In ETS-2 zit, vanwege het CO2-prijsrisico, een aantal knoppen en een fonds om kostenstijging voor mobiliteit en bebouwde omgeving in de hand te houden:

  1. Mogelijkheid tot uitstel van de start van ETS-2 van 2027 naar 2028 als de gasprijs in 2027 te hoog is;
  2. De veiling van ETS-2 rechten start de eerste 17 maanden met ‘frontloading’. Er wordt 30% extra rechten geveild, om de prijs te drukken. Er worden zo’n 1,3 miljard emissierechten geveild in 2027, dus een overschot van zo’n 250 Mt. Dat wordt in mindering gebracht in 2029-2031;
  3. Er is een prijsmechanisme tot 2029. De Europese Commissie wil de prijs in het begin op €48 per emissierecht houden. Dat komt dan neer op zo’n 10 cent meer per m3 gas. Voor een liter benzine 20 cent extra en voor een liter diesel 13 cent. Als de veilingprijs hoger komt, zal de Europese Commissie uit de Marktreserve extra rechten veilen: 20 Mton extra (per twee maanden) bij een tweemaal hogere prijs (100 euro) en maximaal 120 Mton extra bij een drie maal hogere prijs (135 euro).
  4. Voorafgaand aan de start van ETS-2 is er in 2026 Social Climate Fund voor de EU beschikbaar: 86,7 miljard euro voor bewoners en automobilisten met 25% co-financiering van de lidstaat. Voor Nederland is 720 miljoen euro beschikbaar met 240 miljoen euro co-financiering. Medio 2025 kan Nederland een claim indienen. Het fonds is voor maatregelen, bedoeld om bijvoorbeeld bij te dragen aan het koolstofvrij maken van verwarmen en koelen van gebouwen of vermindering van de energiebehoefte van gebouwen, integratie van hernieuwbare energiebronnen, in thuis- en buurtbatterijen en in mestvergisting voor groen gas etc. Ook kan het gaan om financiële steun aan huishoudens met een laag inkomen in de slechtst presterende gebouwen of verlaging van de accijnzen.
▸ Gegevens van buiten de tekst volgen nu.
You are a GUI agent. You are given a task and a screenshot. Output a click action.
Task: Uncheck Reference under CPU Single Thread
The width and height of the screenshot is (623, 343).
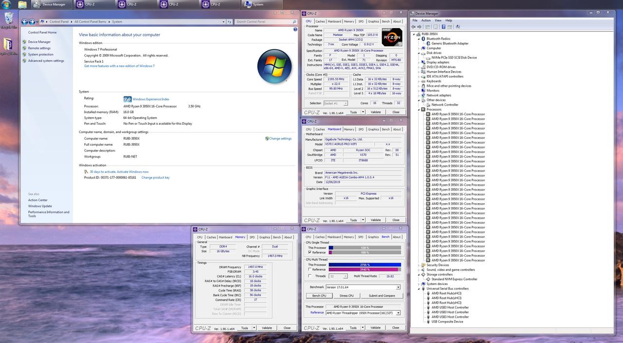[x=310, y=252]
Aanvullend overheidsbeleid en gebruikmaking EU Klimaatfonds noodzakelijk

Het is duidelijk dat om de CO2-doelen te halen van ETS-2, en tegelijk de kosten voor huurders en automobilisten te beperken, er nationaal aanvullend beleid nodig is. Zo denkt men in Frankrijk aan steun voor abonnementen voor elektrische auro’s. In Nederland is dat ook een mogelijkheid. En er kan steun voor warmtenetten komen en stroomgebruik voor inzet van restwarmte en waterpompen zou voorrang kunnen krijgen op het stroomnet.
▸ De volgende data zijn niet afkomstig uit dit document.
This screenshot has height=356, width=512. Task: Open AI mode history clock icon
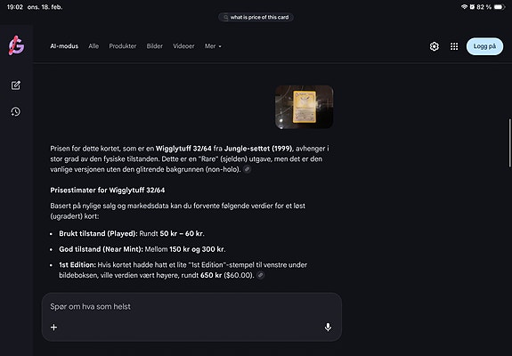[16, 111]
Risico op hoge toekomstige CO2-kosten

De combinatie van het naar voren halen van de veiling van emissierechten (frontloading) en meer schaarste later en de onzekerheid of er voldoende ondersteunend beleid is in de lidstaten (Low en Limited Complementary Policies in de grafiek) maakt dat de projectie van de CO2-prijs in 2030 en daarna erg onzeker is, maar dat er een groot risco is op een hoge CO2-prijs. De Europese Commissie verwachtte een CO2-prijs van 68 euro in 2030. Maar diverse marktanalisten en onderzoekers voorspellen een CO2-prijs tussen 150 en 300 euro in 2030 (50-100 cent meer per liter diesel) en tussen 250 en 400 euro in 2040 bij het ontbreken van extra beleid: hoe minder complementair beleid, des te hoger de CO2-prijs (zie grafiek).

Of ETS-2 effectief wordt voor het halen van CO2-doelen valt dus nog te bezien. CO2-reducties in mobiliteit en bebouwde omgeving lopen achter. En als er te weinig ondersteunend overheidsbeleid is, en er geen gebruik wordt gemaakt van het Klimaatfonds, is de kans groot dat huurders en automobilisten voor hoge energie-kosten komen te staan”.